**Problem requirements:** Reproduce each of the records below line for line, without changing a single character.
┌────────
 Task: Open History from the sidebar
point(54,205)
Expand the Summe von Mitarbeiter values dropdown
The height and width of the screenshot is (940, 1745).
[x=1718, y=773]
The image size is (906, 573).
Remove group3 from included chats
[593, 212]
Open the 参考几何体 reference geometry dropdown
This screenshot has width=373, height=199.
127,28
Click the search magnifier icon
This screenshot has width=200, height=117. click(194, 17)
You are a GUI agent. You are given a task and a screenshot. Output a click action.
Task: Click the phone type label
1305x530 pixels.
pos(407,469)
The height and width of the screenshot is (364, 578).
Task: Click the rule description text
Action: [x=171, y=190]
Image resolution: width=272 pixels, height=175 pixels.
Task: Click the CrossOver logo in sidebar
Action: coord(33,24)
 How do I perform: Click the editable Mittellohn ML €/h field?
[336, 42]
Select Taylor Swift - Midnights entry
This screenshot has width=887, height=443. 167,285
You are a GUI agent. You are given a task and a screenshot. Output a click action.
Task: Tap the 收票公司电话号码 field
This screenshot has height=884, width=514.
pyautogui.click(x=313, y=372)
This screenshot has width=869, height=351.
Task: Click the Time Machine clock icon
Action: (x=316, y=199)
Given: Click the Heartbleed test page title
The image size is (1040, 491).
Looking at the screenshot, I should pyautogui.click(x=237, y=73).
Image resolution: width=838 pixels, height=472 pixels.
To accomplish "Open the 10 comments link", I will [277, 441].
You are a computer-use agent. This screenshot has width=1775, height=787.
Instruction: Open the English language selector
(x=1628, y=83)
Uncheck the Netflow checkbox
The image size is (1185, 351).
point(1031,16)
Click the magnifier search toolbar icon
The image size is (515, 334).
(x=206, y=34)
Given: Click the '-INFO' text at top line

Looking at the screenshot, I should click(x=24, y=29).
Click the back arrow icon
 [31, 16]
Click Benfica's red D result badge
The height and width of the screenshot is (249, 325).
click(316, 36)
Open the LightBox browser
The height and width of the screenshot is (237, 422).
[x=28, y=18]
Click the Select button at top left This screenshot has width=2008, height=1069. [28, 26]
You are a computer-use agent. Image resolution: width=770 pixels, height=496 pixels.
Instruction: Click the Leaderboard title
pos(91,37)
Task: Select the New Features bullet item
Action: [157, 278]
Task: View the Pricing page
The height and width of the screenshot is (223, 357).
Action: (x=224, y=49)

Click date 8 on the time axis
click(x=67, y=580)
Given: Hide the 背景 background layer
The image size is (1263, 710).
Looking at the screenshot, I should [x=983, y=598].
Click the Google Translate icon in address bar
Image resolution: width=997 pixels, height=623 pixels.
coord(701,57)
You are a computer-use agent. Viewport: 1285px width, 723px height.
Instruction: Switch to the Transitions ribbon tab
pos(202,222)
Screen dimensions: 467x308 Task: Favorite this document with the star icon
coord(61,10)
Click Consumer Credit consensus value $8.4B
└────────
**Solution for this exercise:**
 Task: Open History from the sidebar
point(54,205)
Expand the Summe von Mitarbeiter values dropdown
The height and width of the screenshot is (940, 1745).
[x=1718, y=773]
The image size is (906, 573).
Remove group3 from included chats
[593, 212]
Open the 参考几何体 reference geometry dropdown
This screenshot has width=373, height=199.
127,28
Click the search magnifier icon
This screenshot has width=200, height=117. click(194, 17)
You are a GUI agent. You are given a task and a screenshot. Output a click action.
Task: Click the phone type label
1305x530 pixels.
pos(407,469)
The height and width of the screenshot is (364, 578).
Task: Click the rule description text
Action: [x=171, y=190]
Image resolution: width=272 pixels, height=175 pixels.
Task: Click the CrossOver logo in sidebar
Action: coord(33,24)
 How do I perform: Click the editable Mittellohn ML €/h field?
[336, 42]
Select Taylor Swift - Midnights entry
This screenshot has width=887, height=443. 167,285
You are a GUI agent. You are given a task and a screenshot. Output a click action.
Task: Tap the 收票公司电话号码 field
This screenshot has height=884, width=514.
pyautogui.click(x=313, y=372)
This screenshot has width=869, height=351.
Task: Click the Time Machine clock icon
Action: (x=316, y=199)
Given: Click the Heartbleed test page title
The image size is (1040, 491).
Looking at the screenshot, I should pyautogui.click(x=237, y=73).
Image resolution: width=838 pixels, height=472 pixels.
To accomplish "Open the 10 comments link", I will [277, 441].
You are a computer-use agent. This screenshot has width=1775, height=787.
Instruction: Open the English language selector
(x=1628, y=83)
Uncheck the Netflow checkbox
The image size is (1185, 351).
point(1031,16)
Click the magnifier search toolbar icon
The image size is (515, 334).
(x=206, y=34)
Given: Click the '-INFO' text at top line

Looking at the screenshot, I should click(x=24, y=29).
Click the back arrow icon
 [31, 16]
Click Benfica's red D result badge
The height and width of the screenshot is (249, 325).
click(316, 36)
Open the LightBox browser
The height and width of the screenshot is (237, 422).
[x=28, y=18]
Click the Select button at top left This screenshot has width=2008, height=1069. [28, 26]
You are a computer-use agent. Image resolution: width=770 pixels, height=496 pixels.
Instruction: Click the Leaderboard title
pos(91,37)
Task: Select the New Features bullet item
Action: [157, 278]
Task: View the Pricing page
The height and width of the screenshot is (223, 357).
Action: (x=224, y=49)

Click date 8 on the time axis
click(x=67, y=580)
Given: Hide the 背景 background layer
The image size is (1263, 710).
Looking at the screenshot, I should [x=983, y=598].
Click the Google Translate icon in address bar
Image resolution: width=997 pixels, height=623 pixels.
coord(701,57)
You are a computer-use agent. Viewport: 1285px width, 723px height.
Instruction: Switch to the Transitions ribbon tab
pos(202,222)
Screen dimensions: 467x308 Task: Favorite this document with the star icon
coord(61,10)
Click Consumer Credit consensus value $8.4B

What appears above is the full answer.